Start of Study material

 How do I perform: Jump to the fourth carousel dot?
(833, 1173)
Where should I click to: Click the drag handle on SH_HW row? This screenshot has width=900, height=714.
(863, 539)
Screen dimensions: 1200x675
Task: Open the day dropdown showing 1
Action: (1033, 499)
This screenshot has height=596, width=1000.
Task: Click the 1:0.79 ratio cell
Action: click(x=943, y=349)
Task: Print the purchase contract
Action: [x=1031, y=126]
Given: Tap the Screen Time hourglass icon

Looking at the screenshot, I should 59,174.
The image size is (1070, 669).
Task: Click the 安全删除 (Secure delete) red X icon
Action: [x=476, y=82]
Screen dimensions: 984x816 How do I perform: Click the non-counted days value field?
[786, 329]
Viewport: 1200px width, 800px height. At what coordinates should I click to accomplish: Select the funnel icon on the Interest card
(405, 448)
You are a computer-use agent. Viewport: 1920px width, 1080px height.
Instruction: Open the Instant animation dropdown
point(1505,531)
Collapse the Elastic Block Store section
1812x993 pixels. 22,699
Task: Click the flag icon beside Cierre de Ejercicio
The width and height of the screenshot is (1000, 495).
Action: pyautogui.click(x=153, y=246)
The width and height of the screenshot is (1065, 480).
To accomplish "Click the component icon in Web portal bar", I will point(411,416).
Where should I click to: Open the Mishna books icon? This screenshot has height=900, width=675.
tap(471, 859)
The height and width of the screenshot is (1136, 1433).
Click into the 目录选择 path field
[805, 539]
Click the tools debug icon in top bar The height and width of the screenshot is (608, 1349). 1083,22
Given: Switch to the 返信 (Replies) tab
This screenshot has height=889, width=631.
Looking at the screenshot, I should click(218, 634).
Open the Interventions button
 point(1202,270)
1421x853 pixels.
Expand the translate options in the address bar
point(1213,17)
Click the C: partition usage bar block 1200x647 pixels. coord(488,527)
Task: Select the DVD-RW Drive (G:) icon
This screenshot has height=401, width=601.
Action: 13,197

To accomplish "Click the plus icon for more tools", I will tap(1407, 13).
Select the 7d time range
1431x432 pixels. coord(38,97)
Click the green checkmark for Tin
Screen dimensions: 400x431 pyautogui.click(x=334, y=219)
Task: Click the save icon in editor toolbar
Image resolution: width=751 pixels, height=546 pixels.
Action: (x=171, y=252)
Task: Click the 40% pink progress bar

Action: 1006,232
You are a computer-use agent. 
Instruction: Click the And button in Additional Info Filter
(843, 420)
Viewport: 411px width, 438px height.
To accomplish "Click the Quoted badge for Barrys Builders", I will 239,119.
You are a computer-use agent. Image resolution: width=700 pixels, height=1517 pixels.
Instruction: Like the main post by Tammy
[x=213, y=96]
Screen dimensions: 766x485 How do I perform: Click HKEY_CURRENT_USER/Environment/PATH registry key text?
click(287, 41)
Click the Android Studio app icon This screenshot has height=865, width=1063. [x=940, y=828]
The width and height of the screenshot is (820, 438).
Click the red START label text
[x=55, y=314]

End of Study material

Each line from the one containing "You are a computer-use agent. Image" through the last line of the entries is to be copied exactly, with no other lines added.

§ Reply to the exercise
You are a computer-use agent. Image resolution: width=700 pixels, height=1517 pixels.
Instruction: Like the main post by Tammy
[x=213, y=96]
Screen dimensions: 766x485 How do I perform: Click HKEY_CURRENT_USER/Environment/PATH registry key text?
click(287, 41)
Click the Android Studio app icon This screenshot has height=865, width=1063. [x=940, y=828]
The width and height of the screenshot is (820, 438).
Click the red START label text
[x=55, y=314]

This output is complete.